— START Page excerpt —

Day 10 – León to Villavante

Rest day

We enjoyed our rest day in León. Our hotel was a Parador, a set of state owned hotels using renovated historic Spanish buildings. The present building of the Convent of San Marco was started in the 16th century and work continued through to the 18th century. In the last decade the building has been repurposed and updated as an upmarket hotel.

The rebellion that started the Spanish Civil War began in León in 1936. This was the heartland of the conservative world of army, landowners and church. Franco used San Marco as one of the key concentration camps or prisons. From 1936 to 1940 around 20,000 Republican men and women moved through this prison which had an awful reputation. During the repression by Franco about 3,000 people were killed in and around León, many of them in San Marco. The building has witnessed terrible events.

A memorial in San Marco – “Live in conversation with the deceased and listen with the eyes of the dead.”

León is a great place to walk around. The name itself comes from the Roman VII legion which had its base here.

The cathedral was a grand size. Perhaps not so magnificent as Burgos but the light through the stained glass was tremendous.

We also visited the Royal Pantheon and the building dedicated to San Isidore. Unfortunately photos weren’t allowed in this fascinating space. I particularly liked a stole and maniple made by Eleanor of Aquitaine for the marriage of her daughter Eleanor to the Spanish king Alfonso.

The Royal Pantheon (picture from Wikipedia)
A replica of Doña Urraca’s chalice 11th century (picture from Wikipedia)

Day 10 walk

Our walk started with about 6 km through the outskirts of León. It was not very exciting but as it was Sunday morning the roads were quiet. Eventually we were able to get off the road and walk along rural tracks and roads.

The mountains to the west which we had glimpsed several days ago as a bump on the far horizon are gradually getting larger. The landscape along this section was attractive with many wild flowers, particularly orchids.

After Villar de Mazarife the roads and tracks became straight for long distances through freshly tilled flat fields with maize seedlings showing in some. It was all rather dreary but with heads down we pushed on.

We’re staying this evening in a private dwelling which runs a rural hostal. It is a converted watermill. We relished fresh strawberries and ice cream with the owner. It was a delight to share pictures of grandchildren with each other.

— END Page excerpt —

(To do):
a. Answer these questions using the Day 10 post:
(i) Where does the name León come from?
(ii) About how many Republican men and women passed through the San Marco prison from 1936 to 1940?
(iii) What kind of building houses the rural hostal where the walkers stayed that evening?
b. Copy out word for word the passage of the Day 10 post that opens with the words containing "Our walk started" and closes with "with each other.".

— START Extracted material —

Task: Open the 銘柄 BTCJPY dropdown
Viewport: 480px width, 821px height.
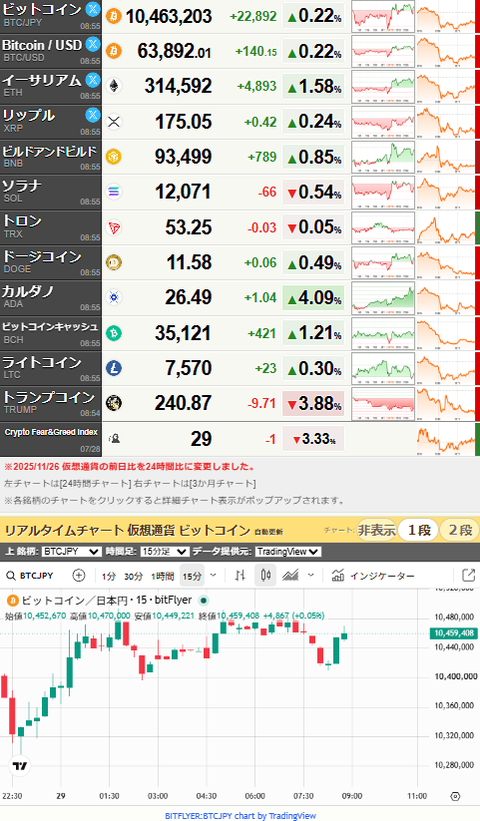Action: coord(72,551)
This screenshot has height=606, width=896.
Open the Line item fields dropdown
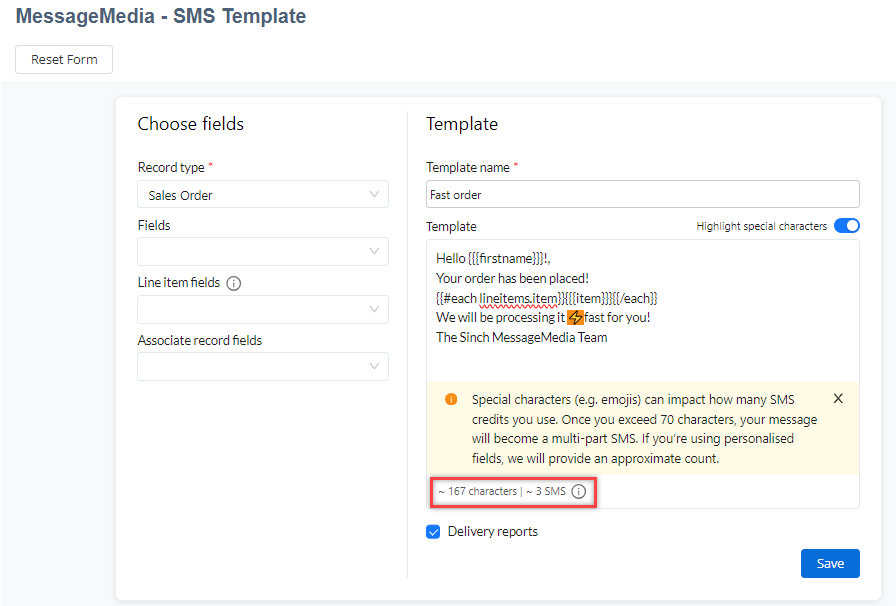263,309
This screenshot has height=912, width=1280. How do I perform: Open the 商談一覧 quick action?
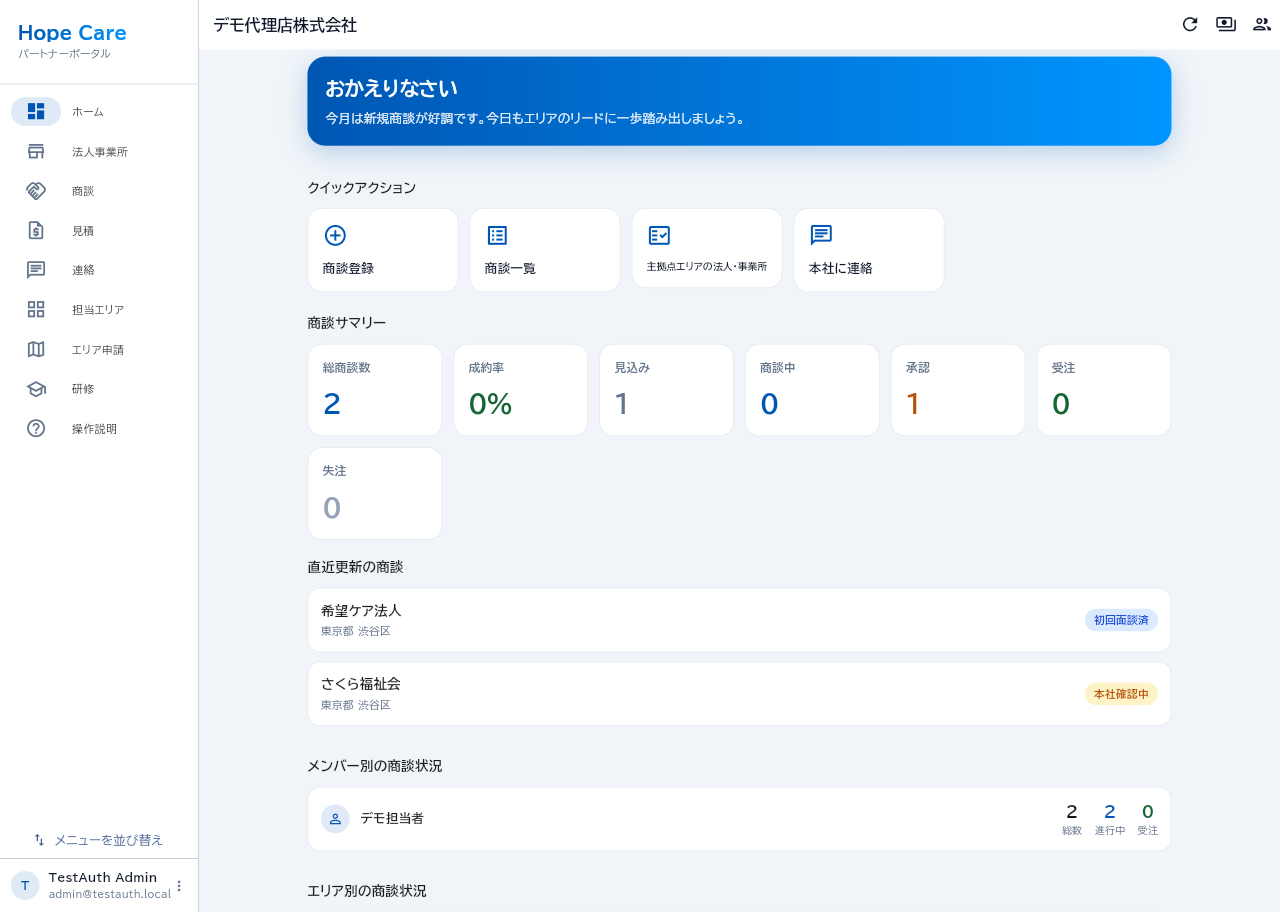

— END Extracted material —

(Answers to each task):
a.
(i) It comes from the Roman VII legion, which had its base there.
(ii) Around 20,000.
(iii) A converted watermill.

b.
Our walk started with about 6 km through the outskirts of León. It was not very exciting but as it was Sunday morning the roads were quiet. Eventually we were able to get off the road and walk along rural tracks and roads.

The mountains to the west which we had glimpsed several days ago as a bump on the far horizon are gradually getting larger. The landscape along this section was attractive with many wild flowers, particularly orchids.

After Villar de Mazarife the roads and tracks became straight for long distances through freshly tilled flat fields with maize seedlings showing in some. It was all rather dreary but with heads down we pushed on.

We’re staying this evening in a private dwelling which runs a rural hostal. It is a converted watermill. We relished fresh strawberries and ice cream with the owner. It was a delight to share pictures of grandchildren with each other.